关素云的目光,在那几块土豆上停留了很久。
然后,她缓缓伸出手。
手指修长,指节分明,带着常年握笔和听诊器留下的薄茧。指尖在离土豆还有半寸的地方停住,微微颤抖了一下。
她没拿。
而是轻轻掀开了自己列宁装的下摆。
衣摆之下,露出一段苍白的小腿。小腿肚处,皮肤绷得发亮,隐隐透出底下青紫色的血管。脚踝处,一道明显的、尚未完全消退的凹陷性水肿痕迹,像一道浅浅的月牙。
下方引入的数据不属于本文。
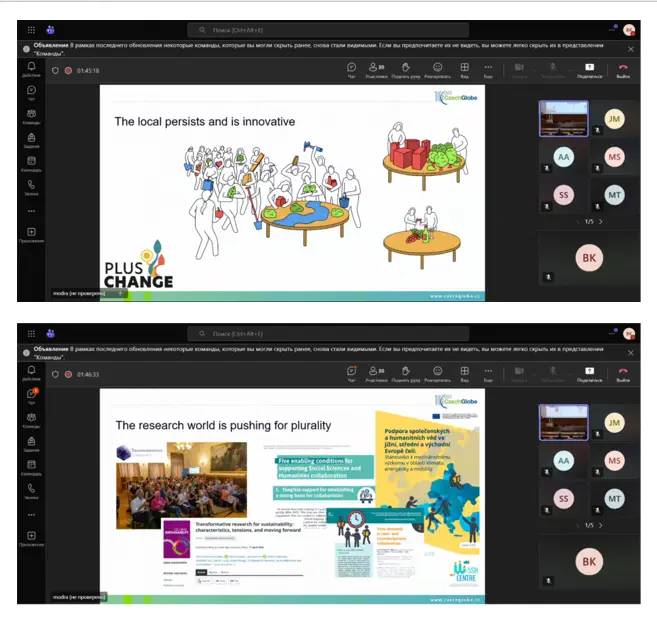Screen dimensions: 657x621
Task: Close the announcement banner in upper Teams window
Action: coord(630,48)
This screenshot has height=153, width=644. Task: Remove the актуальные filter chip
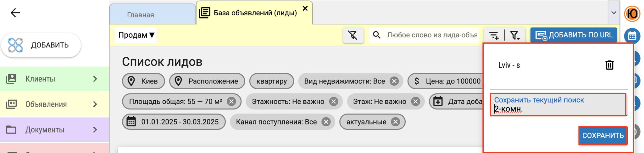(395, 122)
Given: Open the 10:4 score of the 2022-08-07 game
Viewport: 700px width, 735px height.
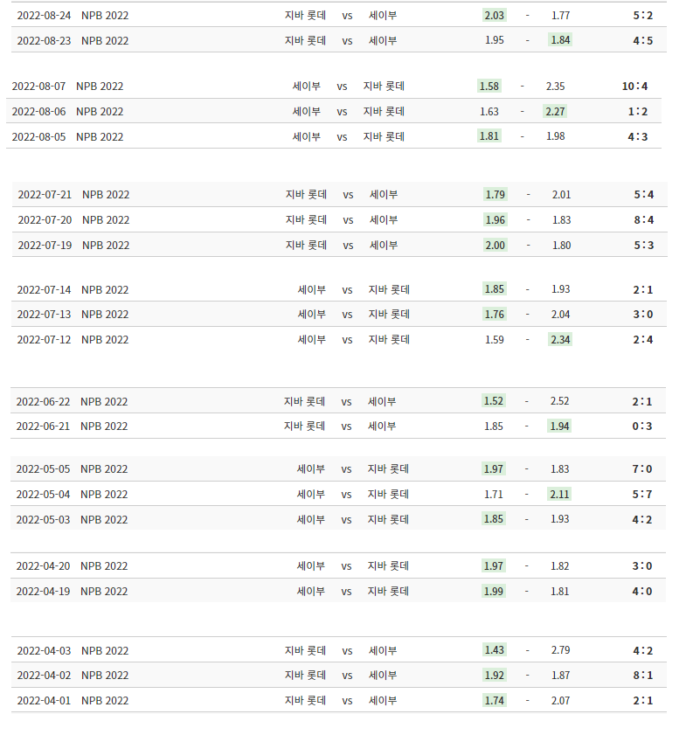Looking at the screenshot, I should [x=635, y=87].
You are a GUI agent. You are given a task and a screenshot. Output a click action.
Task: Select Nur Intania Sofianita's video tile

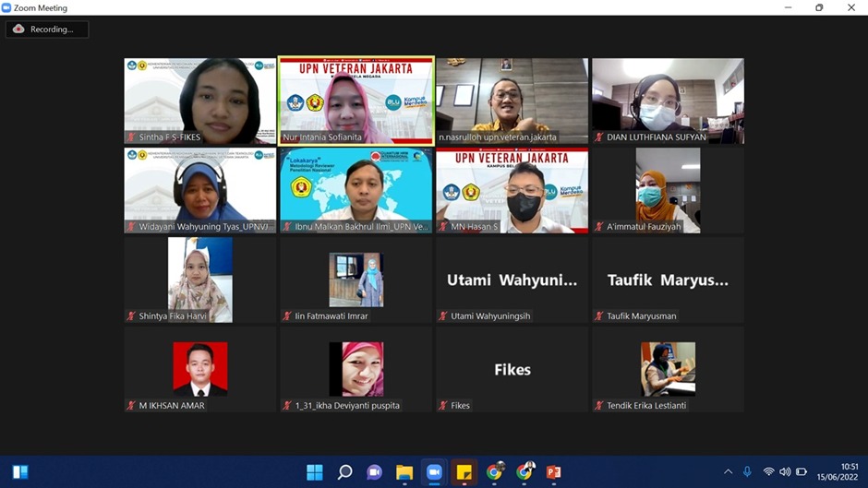click(356, 101)
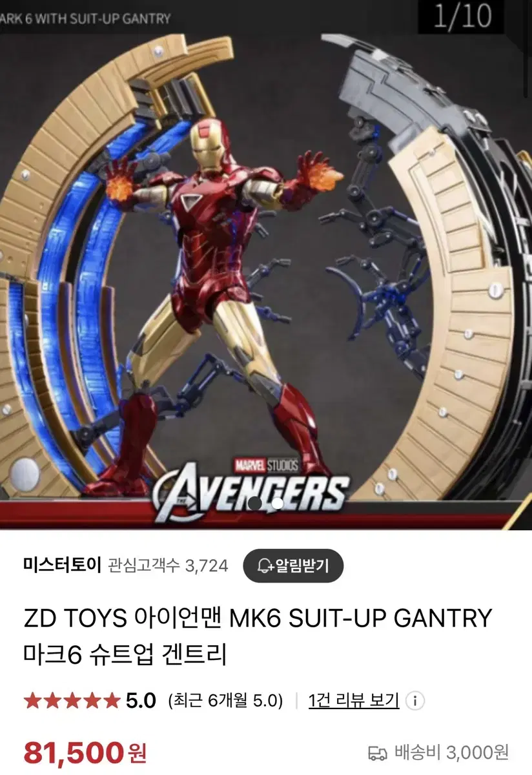This screenshot has width=532, height=775.
Task: Tap the 관심고객수 3,724 follower count
Action: tap(168, 566)
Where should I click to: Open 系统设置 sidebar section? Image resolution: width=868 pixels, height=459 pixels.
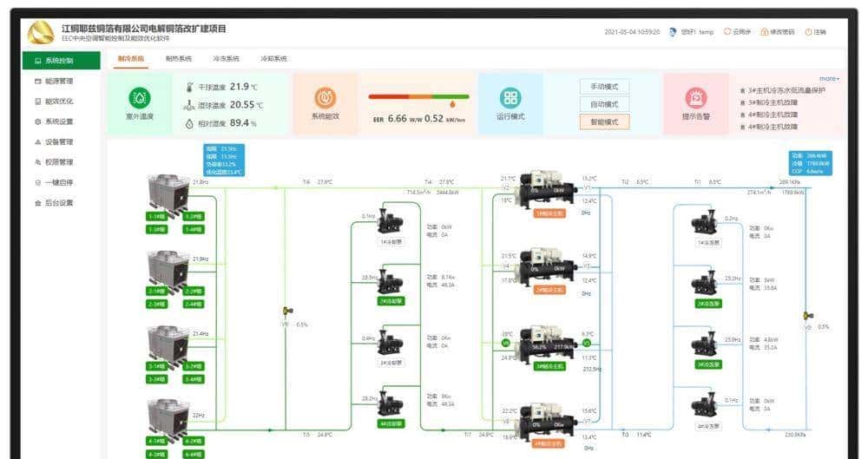[59, 121]
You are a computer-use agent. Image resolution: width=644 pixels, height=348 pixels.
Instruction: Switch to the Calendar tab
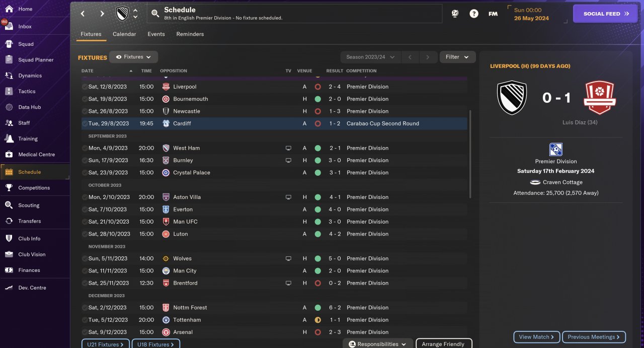point(124,34)
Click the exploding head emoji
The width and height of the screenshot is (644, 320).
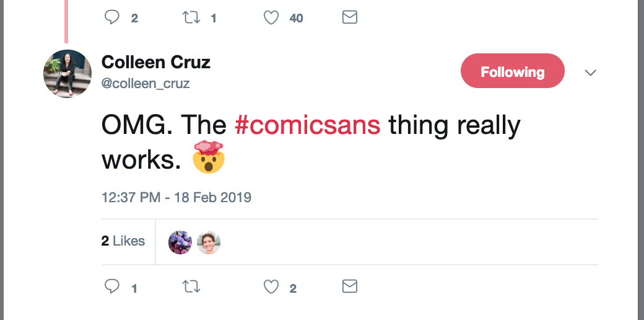click(208, 157)
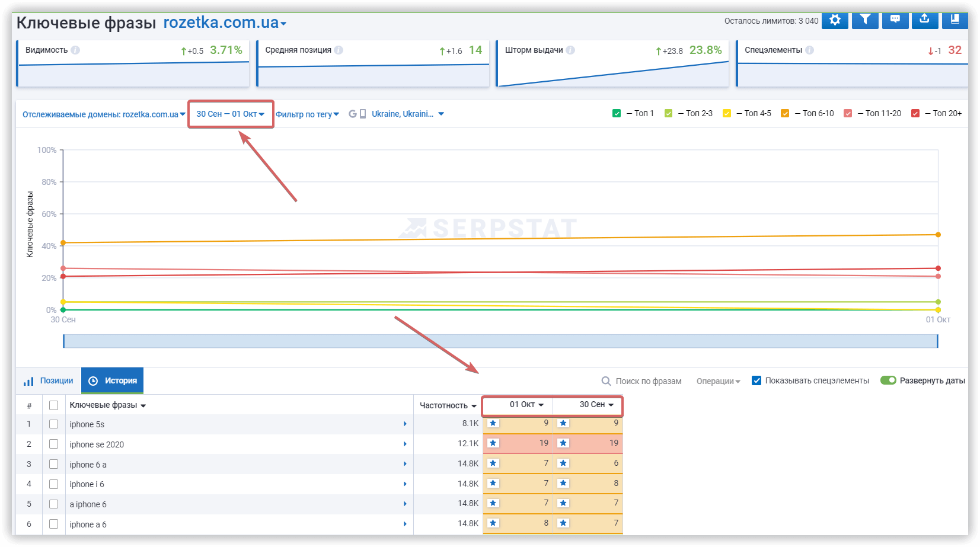Click the funnel filter icon button

(x=865, y=20)
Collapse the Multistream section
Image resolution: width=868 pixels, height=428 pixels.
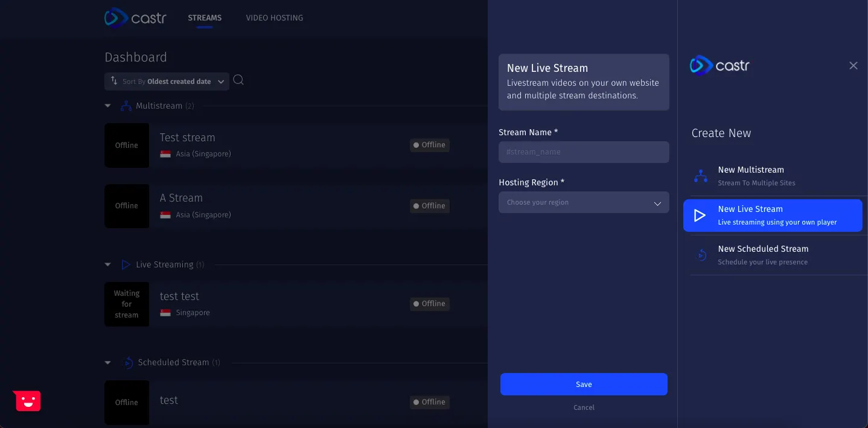107,106
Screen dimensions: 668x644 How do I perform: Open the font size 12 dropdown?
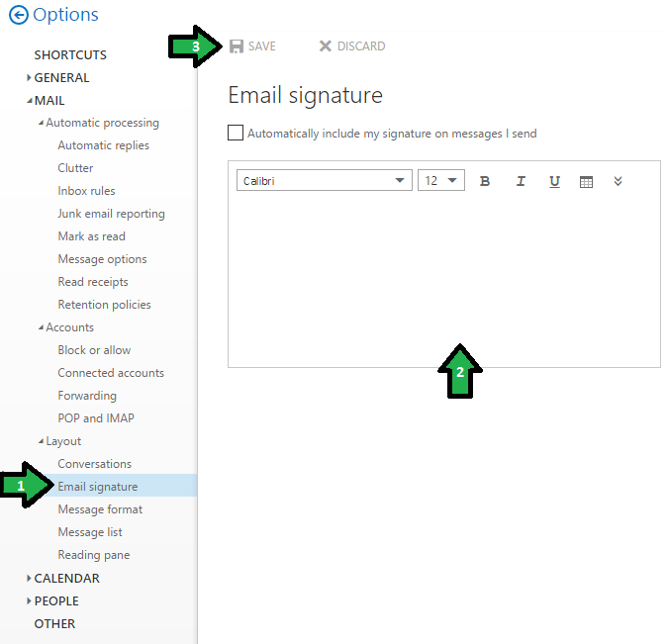pyautogui.click(x=441, y=181)
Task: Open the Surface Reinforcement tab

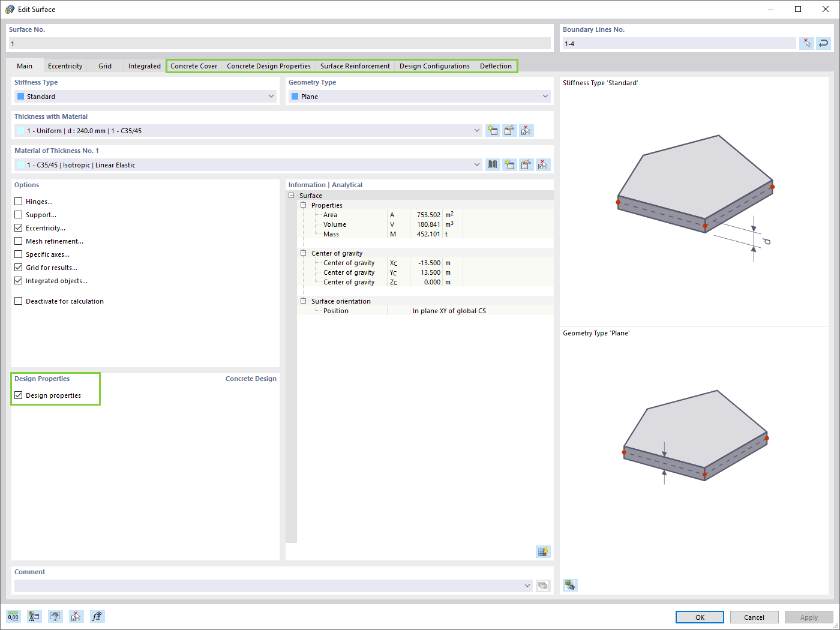Action: pyautogui.click(x=355, y=66)
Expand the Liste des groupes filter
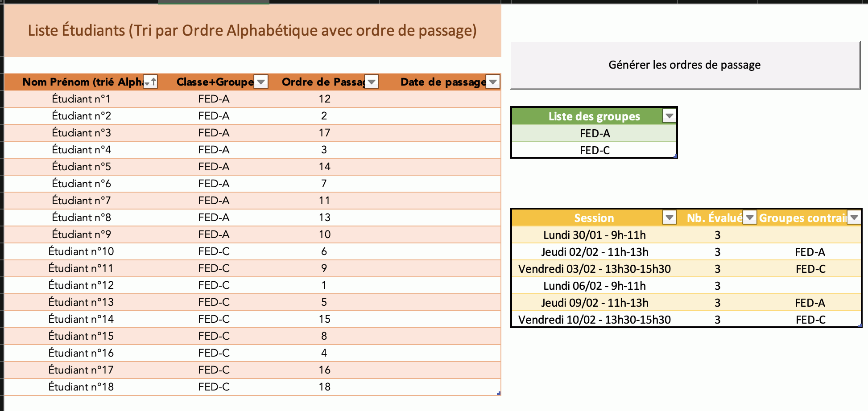Screen dimensions: 868x411 pos(669,116)
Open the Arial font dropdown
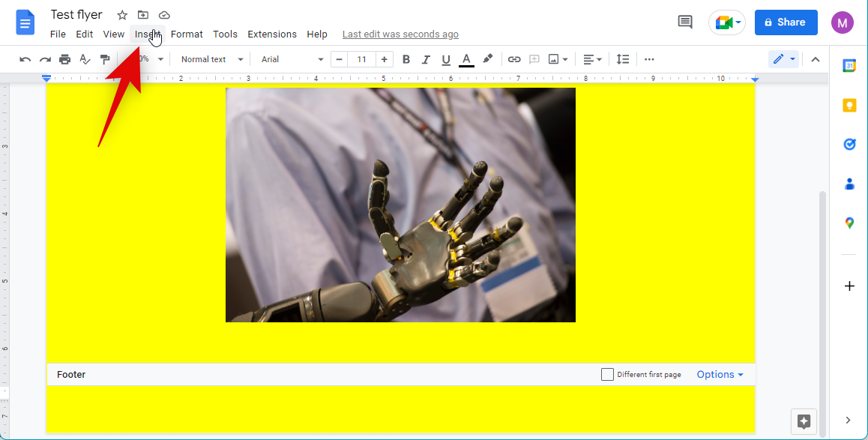This screenshot has width=868, height=440. (x=292, y=59)
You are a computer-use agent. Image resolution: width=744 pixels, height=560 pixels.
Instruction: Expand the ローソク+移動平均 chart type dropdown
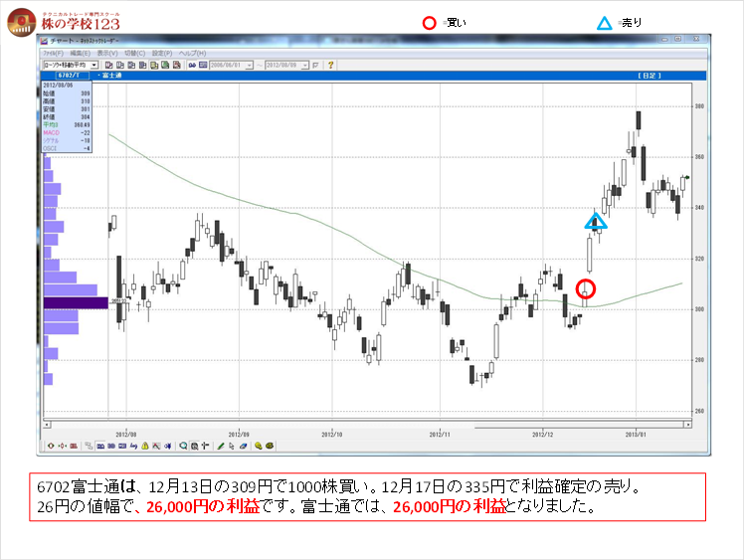click(93, 65)
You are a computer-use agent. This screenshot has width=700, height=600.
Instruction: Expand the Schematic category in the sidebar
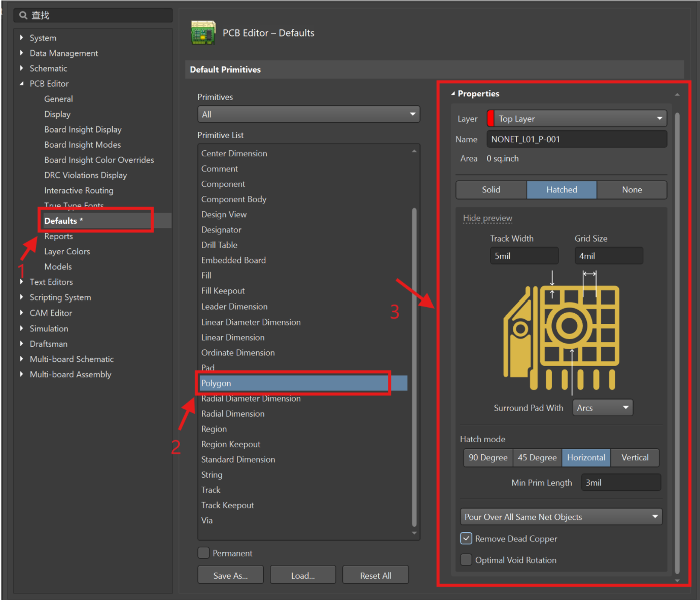pyautogui.click(x=21, y=68)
她抬起眼,看向陈拙,声音很轻,却像一把钝刀,缓慢地、用力地,剖开了什么:
“虎子……他们说,浮肿病治不好。”
陈拙没看她的腿。
他目光沉静,迎着她的视线,一字一句,清晰如凿:
“关医生,您信不信——”
“人饿不死,只要地里还长东西。”
关素云的睫毛剧烈地颤动了一下。
窗外,一只蝉突然嘶鸣起来,尖锐、执拗,撕扯着六月浓稠的寂静。
诊室里,那几块烤土豆的焦香,无声地,一寸寸,漫过了药水的气息。